A ausência da sessão solene, que decorre na véspera do aniversário de Soares, não o impede de relembrar o político e o amigo. Sócrates define-o como um homem de coragem que exerceu sempre uma liderança no PS, no Governo e enquanto Presidente da República, marcada “por uma coragem e uma vontade assumida de apontar um caminho e convidar os portugueses a segui-lo.
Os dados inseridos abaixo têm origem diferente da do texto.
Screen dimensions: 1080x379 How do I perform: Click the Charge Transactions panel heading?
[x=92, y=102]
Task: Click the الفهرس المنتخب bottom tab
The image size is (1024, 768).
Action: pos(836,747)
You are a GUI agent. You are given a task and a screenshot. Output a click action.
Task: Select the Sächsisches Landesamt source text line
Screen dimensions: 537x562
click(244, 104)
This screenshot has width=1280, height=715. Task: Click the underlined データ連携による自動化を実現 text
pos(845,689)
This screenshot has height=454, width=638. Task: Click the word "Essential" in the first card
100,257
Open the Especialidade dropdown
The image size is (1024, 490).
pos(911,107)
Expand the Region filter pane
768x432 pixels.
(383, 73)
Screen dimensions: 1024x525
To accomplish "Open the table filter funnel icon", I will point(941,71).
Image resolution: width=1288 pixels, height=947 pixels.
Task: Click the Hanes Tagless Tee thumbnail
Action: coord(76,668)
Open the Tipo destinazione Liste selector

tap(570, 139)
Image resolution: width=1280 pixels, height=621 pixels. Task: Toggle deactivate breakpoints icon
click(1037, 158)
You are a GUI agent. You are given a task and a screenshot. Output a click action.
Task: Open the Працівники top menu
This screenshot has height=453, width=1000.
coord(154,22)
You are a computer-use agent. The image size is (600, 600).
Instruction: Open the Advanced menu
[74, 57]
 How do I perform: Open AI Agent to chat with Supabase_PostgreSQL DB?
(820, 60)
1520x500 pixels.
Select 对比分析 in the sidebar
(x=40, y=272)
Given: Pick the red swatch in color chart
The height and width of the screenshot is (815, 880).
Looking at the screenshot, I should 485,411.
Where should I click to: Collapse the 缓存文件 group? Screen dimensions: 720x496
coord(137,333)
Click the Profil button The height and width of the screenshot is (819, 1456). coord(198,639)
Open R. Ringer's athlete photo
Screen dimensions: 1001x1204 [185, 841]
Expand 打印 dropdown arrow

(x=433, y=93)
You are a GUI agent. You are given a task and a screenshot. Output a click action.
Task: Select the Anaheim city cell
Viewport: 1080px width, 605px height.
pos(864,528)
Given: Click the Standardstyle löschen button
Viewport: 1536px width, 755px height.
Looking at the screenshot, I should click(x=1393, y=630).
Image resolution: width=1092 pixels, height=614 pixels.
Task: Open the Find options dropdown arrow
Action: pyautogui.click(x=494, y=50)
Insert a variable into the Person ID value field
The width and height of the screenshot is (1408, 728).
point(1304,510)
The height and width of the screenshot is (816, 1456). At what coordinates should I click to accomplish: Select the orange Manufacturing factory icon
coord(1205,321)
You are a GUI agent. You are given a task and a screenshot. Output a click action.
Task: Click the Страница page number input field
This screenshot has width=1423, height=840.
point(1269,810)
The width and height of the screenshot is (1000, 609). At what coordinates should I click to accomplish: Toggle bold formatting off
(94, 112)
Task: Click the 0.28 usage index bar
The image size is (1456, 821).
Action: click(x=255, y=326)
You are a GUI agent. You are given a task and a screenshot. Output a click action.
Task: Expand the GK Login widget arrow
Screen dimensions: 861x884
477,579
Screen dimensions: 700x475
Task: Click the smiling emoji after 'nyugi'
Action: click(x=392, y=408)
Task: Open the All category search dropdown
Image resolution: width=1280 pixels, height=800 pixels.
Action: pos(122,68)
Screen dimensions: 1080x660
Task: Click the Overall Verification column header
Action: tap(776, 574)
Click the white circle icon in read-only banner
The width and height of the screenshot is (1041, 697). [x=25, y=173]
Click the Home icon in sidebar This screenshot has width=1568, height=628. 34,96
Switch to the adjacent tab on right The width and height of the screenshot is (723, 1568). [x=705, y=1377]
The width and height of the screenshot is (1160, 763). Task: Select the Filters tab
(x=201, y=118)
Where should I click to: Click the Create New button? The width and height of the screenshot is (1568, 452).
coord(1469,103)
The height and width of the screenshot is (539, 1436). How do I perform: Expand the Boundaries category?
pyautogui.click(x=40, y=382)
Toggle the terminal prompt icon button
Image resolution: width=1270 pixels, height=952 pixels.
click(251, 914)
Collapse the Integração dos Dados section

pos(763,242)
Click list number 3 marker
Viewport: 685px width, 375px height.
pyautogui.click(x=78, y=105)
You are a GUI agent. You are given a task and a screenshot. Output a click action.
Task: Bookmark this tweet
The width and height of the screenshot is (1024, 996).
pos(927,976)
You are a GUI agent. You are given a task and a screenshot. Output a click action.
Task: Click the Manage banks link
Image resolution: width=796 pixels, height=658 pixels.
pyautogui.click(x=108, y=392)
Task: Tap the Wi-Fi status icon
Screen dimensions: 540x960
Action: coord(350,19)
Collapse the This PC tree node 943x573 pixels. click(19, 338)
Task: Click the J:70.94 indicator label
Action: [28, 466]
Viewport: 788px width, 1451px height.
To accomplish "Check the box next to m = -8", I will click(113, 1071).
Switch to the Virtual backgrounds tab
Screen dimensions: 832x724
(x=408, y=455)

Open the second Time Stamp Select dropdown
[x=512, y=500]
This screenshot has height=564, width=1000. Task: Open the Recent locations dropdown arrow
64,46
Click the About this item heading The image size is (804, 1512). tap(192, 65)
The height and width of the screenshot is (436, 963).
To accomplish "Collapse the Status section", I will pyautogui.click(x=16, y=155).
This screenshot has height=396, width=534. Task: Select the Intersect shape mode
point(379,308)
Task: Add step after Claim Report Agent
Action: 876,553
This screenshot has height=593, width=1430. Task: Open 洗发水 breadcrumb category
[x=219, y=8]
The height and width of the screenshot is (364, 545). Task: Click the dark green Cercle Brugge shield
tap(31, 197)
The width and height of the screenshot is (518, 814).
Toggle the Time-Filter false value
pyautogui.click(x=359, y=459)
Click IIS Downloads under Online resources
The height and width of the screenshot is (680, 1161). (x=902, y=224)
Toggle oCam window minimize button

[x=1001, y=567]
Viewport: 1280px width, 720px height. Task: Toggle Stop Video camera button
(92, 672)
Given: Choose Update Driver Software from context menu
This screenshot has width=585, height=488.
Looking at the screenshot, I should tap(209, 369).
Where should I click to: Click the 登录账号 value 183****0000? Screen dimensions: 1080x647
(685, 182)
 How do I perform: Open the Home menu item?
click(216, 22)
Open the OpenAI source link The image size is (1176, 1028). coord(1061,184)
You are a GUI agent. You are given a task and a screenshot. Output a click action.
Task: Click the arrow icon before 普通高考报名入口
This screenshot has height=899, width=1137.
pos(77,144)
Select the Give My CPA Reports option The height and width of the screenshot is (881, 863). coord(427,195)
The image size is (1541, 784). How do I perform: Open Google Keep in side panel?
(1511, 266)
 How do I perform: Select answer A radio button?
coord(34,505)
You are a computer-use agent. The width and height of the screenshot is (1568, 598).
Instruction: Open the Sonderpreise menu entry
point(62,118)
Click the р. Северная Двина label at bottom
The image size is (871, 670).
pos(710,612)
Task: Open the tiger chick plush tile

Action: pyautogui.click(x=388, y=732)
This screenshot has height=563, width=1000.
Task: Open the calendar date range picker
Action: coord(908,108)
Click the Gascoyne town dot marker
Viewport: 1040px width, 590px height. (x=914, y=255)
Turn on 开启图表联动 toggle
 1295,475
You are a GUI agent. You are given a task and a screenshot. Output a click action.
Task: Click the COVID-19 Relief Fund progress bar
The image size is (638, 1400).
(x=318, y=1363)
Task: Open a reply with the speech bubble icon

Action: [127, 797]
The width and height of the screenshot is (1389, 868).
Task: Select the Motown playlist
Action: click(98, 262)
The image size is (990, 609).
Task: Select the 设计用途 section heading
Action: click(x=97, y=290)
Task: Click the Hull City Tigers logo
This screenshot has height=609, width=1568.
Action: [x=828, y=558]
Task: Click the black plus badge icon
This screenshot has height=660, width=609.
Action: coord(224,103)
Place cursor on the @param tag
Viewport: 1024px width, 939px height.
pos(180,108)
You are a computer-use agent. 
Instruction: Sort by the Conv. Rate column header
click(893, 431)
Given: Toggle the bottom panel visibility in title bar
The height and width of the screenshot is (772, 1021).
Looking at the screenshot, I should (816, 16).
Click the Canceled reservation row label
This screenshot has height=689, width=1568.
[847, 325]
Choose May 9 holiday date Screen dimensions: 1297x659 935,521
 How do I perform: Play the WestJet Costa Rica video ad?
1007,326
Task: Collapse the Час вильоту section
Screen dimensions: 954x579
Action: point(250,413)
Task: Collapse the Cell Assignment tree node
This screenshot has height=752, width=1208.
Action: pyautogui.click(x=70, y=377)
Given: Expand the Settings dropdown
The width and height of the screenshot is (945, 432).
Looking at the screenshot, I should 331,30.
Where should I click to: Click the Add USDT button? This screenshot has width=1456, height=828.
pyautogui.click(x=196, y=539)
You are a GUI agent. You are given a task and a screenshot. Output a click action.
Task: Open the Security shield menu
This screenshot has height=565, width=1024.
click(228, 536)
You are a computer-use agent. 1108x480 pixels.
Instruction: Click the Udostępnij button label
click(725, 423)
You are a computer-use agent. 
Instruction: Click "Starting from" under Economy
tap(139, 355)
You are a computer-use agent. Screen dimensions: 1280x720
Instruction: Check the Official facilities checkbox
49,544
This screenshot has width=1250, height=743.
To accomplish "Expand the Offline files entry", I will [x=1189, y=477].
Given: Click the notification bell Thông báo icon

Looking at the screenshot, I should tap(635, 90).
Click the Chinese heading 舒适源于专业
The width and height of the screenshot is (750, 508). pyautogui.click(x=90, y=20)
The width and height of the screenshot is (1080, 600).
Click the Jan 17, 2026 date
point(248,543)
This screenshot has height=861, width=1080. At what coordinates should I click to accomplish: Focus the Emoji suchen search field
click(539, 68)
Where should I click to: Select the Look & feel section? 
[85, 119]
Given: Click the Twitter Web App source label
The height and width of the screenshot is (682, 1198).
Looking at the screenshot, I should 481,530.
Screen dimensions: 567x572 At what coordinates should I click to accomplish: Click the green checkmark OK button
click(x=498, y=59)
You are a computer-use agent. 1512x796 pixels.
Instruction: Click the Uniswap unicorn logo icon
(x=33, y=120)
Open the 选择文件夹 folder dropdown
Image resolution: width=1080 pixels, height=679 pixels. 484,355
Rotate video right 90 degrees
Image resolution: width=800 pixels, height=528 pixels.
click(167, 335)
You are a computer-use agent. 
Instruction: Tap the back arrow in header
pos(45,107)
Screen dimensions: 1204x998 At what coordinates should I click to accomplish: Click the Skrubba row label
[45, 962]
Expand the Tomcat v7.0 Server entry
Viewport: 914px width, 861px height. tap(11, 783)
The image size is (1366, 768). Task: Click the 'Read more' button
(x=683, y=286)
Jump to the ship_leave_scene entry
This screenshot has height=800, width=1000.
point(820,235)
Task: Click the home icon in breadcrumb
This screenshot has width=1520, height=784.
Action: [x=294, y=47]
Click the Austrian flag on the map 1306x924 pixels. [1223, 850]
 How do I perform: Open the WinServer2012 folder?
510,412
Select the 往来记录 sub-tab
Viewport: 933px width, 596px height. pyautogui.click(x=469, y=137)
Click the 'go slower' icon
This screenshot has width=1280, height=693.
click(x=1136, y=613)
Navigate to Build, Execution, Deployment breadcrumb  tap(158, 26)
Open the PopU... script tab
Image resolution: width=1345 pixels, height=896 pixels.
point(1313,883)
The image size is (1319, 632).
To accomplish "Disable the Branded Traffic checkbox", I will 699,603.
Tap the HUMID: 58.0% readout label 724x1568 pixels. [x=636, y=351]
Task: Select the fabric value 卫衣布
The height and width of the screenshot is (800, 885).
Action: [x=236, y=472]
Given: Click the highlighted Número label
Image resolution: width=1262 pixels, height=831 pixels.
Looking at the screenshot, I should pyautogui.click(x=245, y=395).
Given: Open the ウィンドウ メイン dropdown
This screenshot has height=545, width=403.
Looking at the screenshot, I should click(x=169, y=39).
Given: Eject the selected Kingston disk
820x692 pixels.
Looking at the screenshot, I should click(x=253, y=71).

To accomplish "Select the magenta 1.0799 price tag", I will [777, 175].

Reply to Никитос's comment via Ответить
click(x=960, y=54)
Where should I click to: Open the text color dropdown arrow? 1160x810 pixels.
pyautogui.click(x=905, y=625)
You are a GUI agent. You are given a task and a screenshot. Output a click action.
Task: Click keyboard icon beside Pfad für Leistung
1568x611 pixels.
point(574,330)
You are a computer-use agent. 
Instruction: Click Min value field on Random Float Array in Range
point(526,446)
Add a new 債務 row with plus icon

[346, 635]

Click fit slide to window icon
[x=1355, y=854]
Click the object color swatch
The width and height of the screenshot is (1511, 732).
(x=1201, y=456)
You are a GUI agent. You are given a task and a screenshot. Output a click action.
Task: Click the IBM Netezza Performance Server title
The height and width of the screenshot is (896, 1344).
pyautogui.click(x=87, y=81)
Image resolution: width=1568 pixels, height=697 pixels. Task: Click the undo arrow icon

Nunca foi um homem que se deixasse levar pelo calculismo, pela carreira, mas sempre procurou servir o seu país."
O antigo primeiro-ministro não esquece também o temperamento impulsivo de Soares e classifica-o, “de certa forma, com um reativo primário”. Para Sócrates, essa característica levou-o a momentos de rotura “sempre motivados por uma grande convicção e, portanto, por um movimento de impulso incontrolável”. O antigo chefe de governo lembra a rotura do socialista com o antigo regime, com o PCP, com o próprio PS e com o general Ramalho Eanes, quando decidiu não o apoiar na sua segunda candidatura.
Neste caso, afirma, “foi uma rotura assumida por forma a dar expressão ao sentido civilista da democracia que ele defendia e de terminar com uma certa tutela militar que existia no nosso país e que existiu durante uns anos a seguir à Revolução do 25 de Abril".
Além do político, há também a recordação do homem e do amigo. Memórias que vão para lá dos gestos grandiosos que passam pelo reconhecimento das imperfeições e dos erros. Questionado sobre se Mário Soares tinha essas imperfeições, o antigo chefe de Governo responde que sim, mas Sócrates sempre adorou "os homens imperfeitos". "Nunca acreditei em homens perfeitos e sempre detestei os anjinhos. Eu gosto dos homens que são, como todos, imperfeitos, pecadores e que assumem essa condição de humanos e nunca acreditei naqueles que se acham sobre-humanos."
A amizade entre Soares e Sócrates consolidou-se durante a campanha em 2007 e nunca mais desapareceu. Sócrates reconhece que, nos últimos anos de vida, o antigo Presidente tornou-se muito importante para si, pelo apoio que lhe deu enquanto esteve preso em Évora, e assume que a relação “transcendia a política, era uma verdadeira relação de amizade".